Background: Control of intracellular events by protein phosphorylation is promoted by specific protein kinases. All the known protein kinases possess a common structure that defines a catalytically competent entity termed the ‘kinase catalytic core’. Within this common structural framework each kinase displays its own unique substrate specificity, and a regulatory mechanism that may be modulated by association with other proteins. Structural studies of phosphorylase kinase (Phk), the major substrate of which is glycogen phosphorylase, may be expected to shed light on its regulation.

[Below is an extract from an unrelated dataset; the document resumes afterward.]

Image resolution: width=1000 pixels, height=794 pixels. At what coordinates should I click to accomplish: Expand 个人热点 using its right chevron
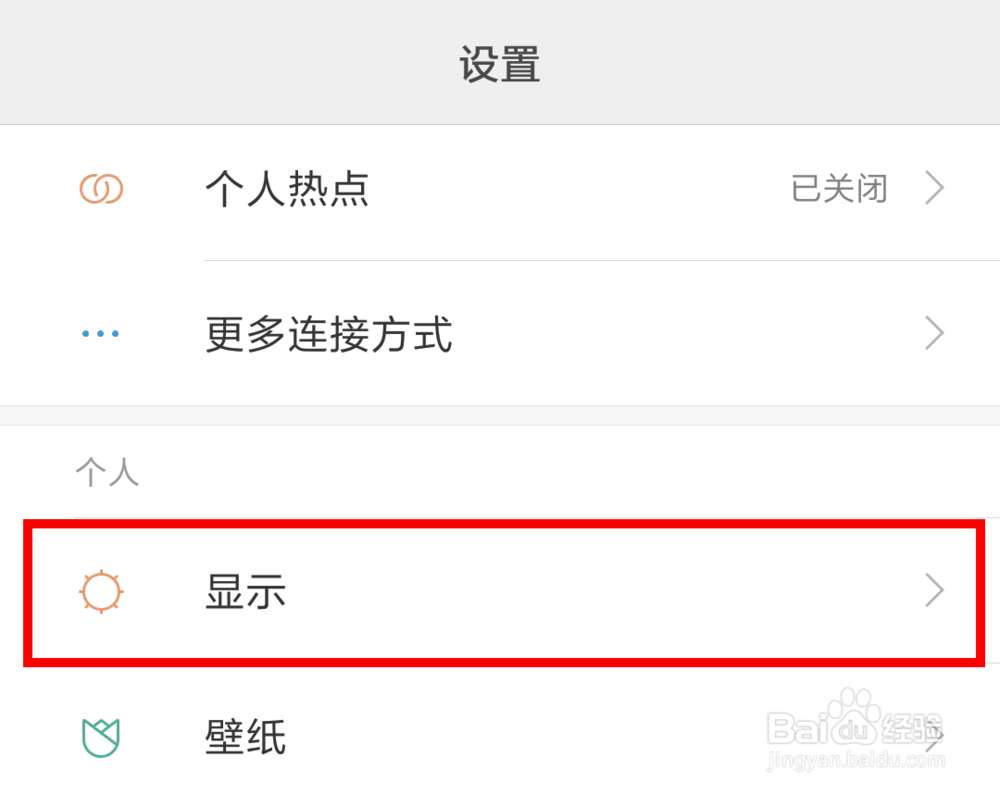click(934, 188)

Results We report two crystal structures of the catalytic core (residues 1–298; Phk γtrnc) of the γ-subunit of rabbit muscle phosphorylase kinase: the binary complex with Mn 2+/ β- γ-imidoadenosine 5′-triphosphate (AMPPNP) to a resolution of 2.6 å and the binary complex with Mg 2+/ADP to a resolution of 3.0 å. The structures were solved by molecular replacement using the cAMP-dependent protein kinase (cAPK) as a model. Conclusion The overall structure of Phk γtrnc is similar to that of the catalytic core of other protein kinases. It consists of two domains joined on one edge by a ‘hinge’, with the catalytic site located in the cleft between the domains. Phk γtrnc is constitutively active, and lacks the need for an activatory phosphorylation event that is essential for many kinases. The structure exhibits an essentially ‘closed’ conformation of the domains which is similar to that of cAPK complexed with substrates. The phosphorylated residue that is located at the domain interface in many protein kinases and that is believed to stabilize an active conformation is substituted by a glutamate in Phk γtrnc. The glutamate, in a similar manner to the phosphorylated residue in other protein kinases, interacts with an arginine adjacent to the catalytic aspartate but does not participate in interdomain contacts. The interactions between the enzyme and the nucleotide product of its activity, Mg 2+/ADP, explain the inhibitory properties of the nucleotides that are observed in kinetic studies.